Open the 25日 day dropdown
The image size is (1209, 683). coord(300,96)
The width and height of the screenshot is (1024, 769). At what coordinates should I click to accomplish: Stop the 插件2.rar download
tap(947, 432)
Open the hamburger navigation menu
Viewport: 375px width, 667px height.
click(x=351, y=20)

□ □ □ □

» Exercise prompt:
Write out the data a second time, exactly the same.

» Response area:
Open the 25日 day dropdown
The image size is (1209, 683). coord(300,96)
The width and height of the screenshot is (1024, 769). At what coordinates should I click to accomplish: Stop the 插件2.rar download
tap(947, 432)
Open the hamburger navigation menu
Viewport: 375px width, 667px height.
click(x=351, y=20)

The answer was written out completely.